Brits deserve a good summer holiday. The vaccine is rolling out, and a plan for reopening is here – summer can’t come soon enough. But visit any seaside town or historic city right now and you’ll find pubs’ taps dry, restaurants wondering if they’ll ever serve again, and hotels at death’s door.
Last week’s announcement confirmed our treasured watering holes, lunch spots, and staycation locations will stay closed until mid-May, and these vital industries need all the help they can get to survive until then. Some might be able to offer outdoor service in April, but the British weather cannot, and should not, be relied upon. If the Budget fails to deliver, it could be too late to save our hospitality industry come the summer months.
My Dad was a publican and growing up immersed in the trade showed me just how much these businesses matter to the people around them – they’re called the local for a reason. Pubs only really exist on these British Isles, they’re unique to our national culture and part of our proud heritage.
Up and down the country, the hard-working entrepreneurs that run pubs, cafes, and restaurants are the lifeblood of our communities – they create the places where generations can come together to socialise and celebrate and provide millions of jobs for local people. Working in this industry is not only a route back into work for those who lost jobs in the crisis, it provides life skills for young people who want to earn a bit of extra cash. The chancellor knows this – as a student, he did shifts as a curry house waiter himself.
The government’s coronavirus grants provide only temporary relief, and in far too many cases haven’t even been enough to keep business owners’ heads above water. Labour have backed extensions to the business rates exemptions and VAT cuts, which would mean a £13 billion tax package to rescue this struggling sector – even this is not enough. The seasonal nature of the industry could leave businesses once again struggling to pay off covid debts once the summer rush is over. Extending the reliefs into next year, at a value of £25.6 billion, is the only option in town.
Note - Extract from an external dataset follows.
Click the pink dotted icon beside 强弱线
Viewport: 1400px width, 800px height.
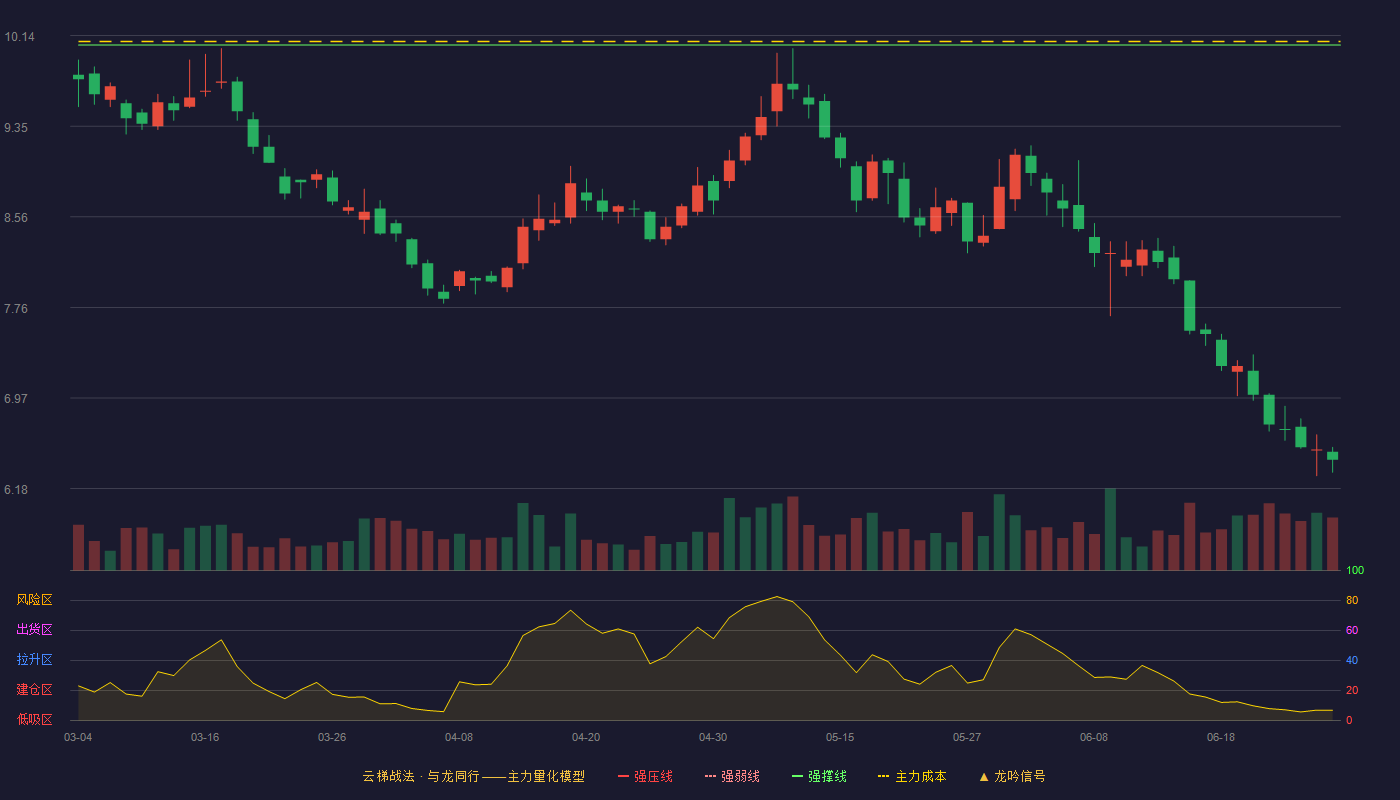(x=711, y=776)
As well as the savings, it would allow the industry to plan ahead. If they know their taxes will be lower next year, they can cut prices this summer. That’s what’s happening at leisure destinations across the UK – for example in Southend, where Adventure Island cut its ticket prices by 21 per cent and halved the cost of its £100 annual pass. The VAT cut might only be 5 per cent, but as with all tax cuts, the knock-on effects are huge. By extending the reliefs, holidaymakers and day-trippers are likely to get much better bang for their buck over the summer.
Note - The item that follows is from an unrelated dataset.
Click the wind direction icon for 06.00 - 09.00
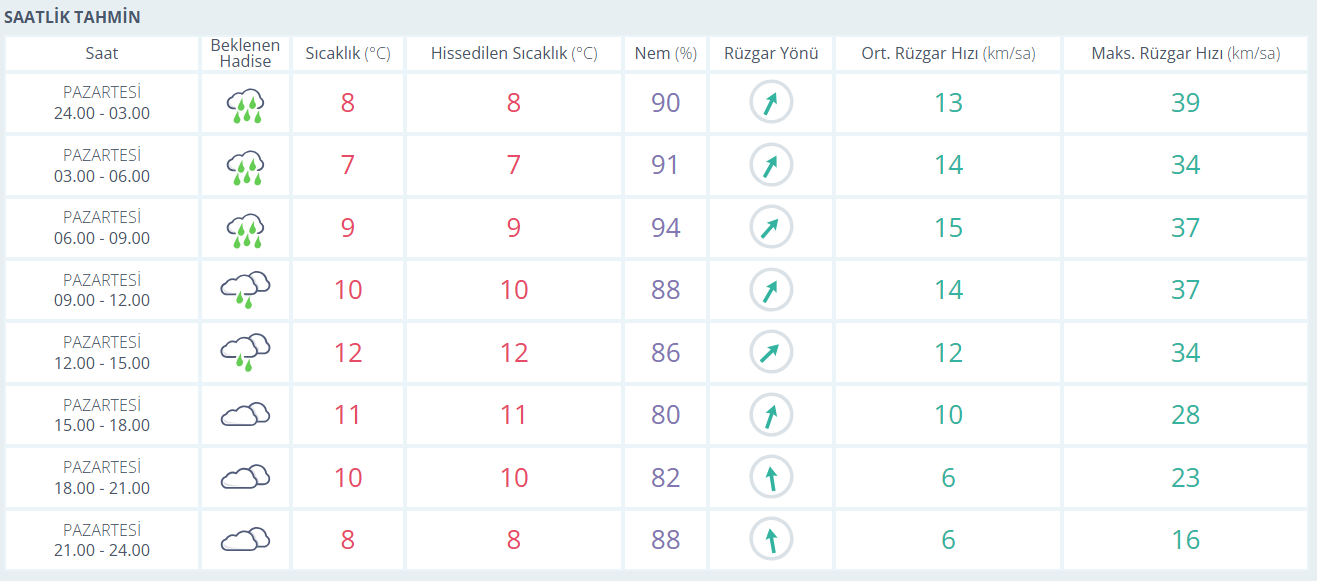Viewport: 1317px width, 581px height. [x=771, y=228]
Brits will be itching for good value when they can finally get back to the pub for a summer beverage. The price of a pint will matter. Ending the current freeze on alcohol duty would cause carnage in the sector. People are getting used to having a drink at home with supermarket prices – landlords need a break to tempt the punters back.
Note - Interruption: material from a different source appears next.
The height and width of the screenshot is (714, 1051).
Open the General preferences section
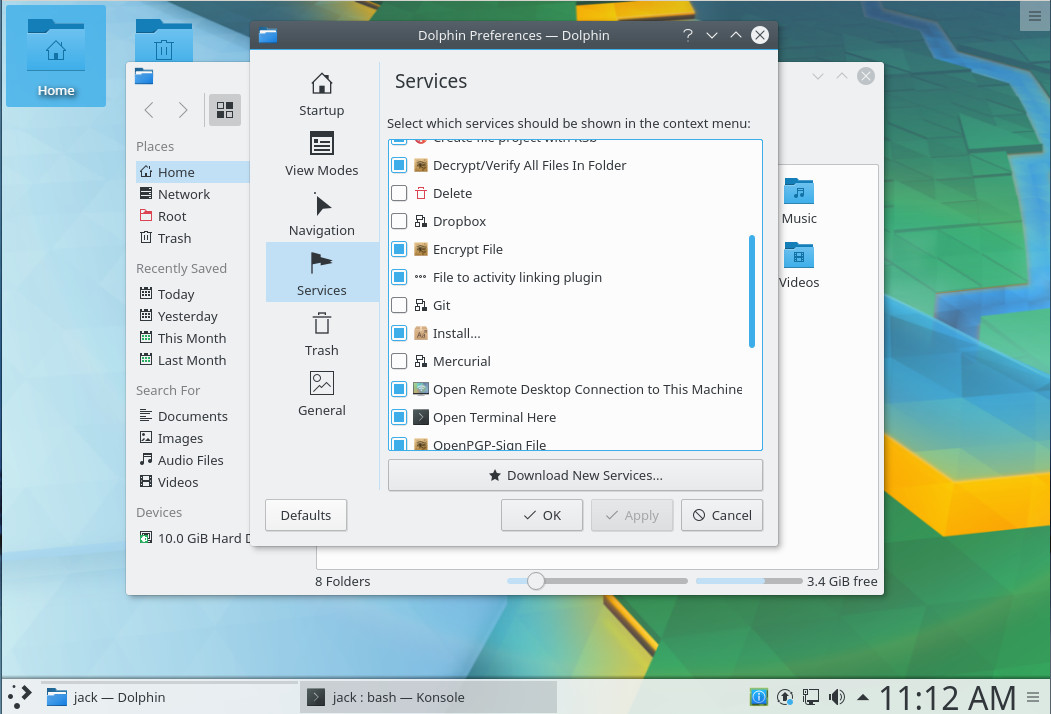(x=321, y=393)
Pubs and restaurants have bent over backwards, and spent a small fortune, to make themselves covid secure. When things reopen, they need to be making that money back – and higher taxes on alcohol won’t help. It’s simply not fair for politicians to demand new covid safety measures on the one hand, then take away the cash firms need to pay for them with the other.
Getting these firms moving again is vital, not just for them, but for everyone they employ. In December, 2.64 million people were claiming some form of unemployment benefits, and almost ten million were furloughed. Many of them work in hospitality and leisure and the budget has to offer them something.
They need a respite from tax rises. The chancellor must pledge that there will be no tax increases before April 2023 at the earliest. The sooner this pledge is made, the sooner businesses and households can benefit from the stability and certainty it will provide over the next two years. Something simple that can help with that would be a new lock on ‘fiscal drag’, to protect taxpayers from being pulled into higher tax bands. By moving the personal allowance in line with wage growth, taxpayers could save £29.79 in 2021-22, and £82.76 after that. Combined with the rescue for struggling sectors, these measures could offer millions of hard-working taxpayers the lifeline they need.
Reviving the economy won’t be an easy task, and we need to be bold. Taxpayer-friendly policies like slashing employer’s national insurance could help to retain those that have been furloughed and even hire extra staff to meet demand when 17 May rolls around. Replacing this jobs tax with a temporary payroll levy would cut the salary bill for a company with 50 employees by more than £70,000. That would be a game changer.
Hospitality needs all the help it can get in the Budget to cross the finish line in June when we fully unlock. If Chris Whitty is right, we may have to live in the shadow of coronavirus, and the restrictions that come with it, every winter. So let’s not take our favourite places for granted. The chancellor needs to protect our pubs, relieve our restaurants, and help our hotels now before it’s too late. I’ll drink to that.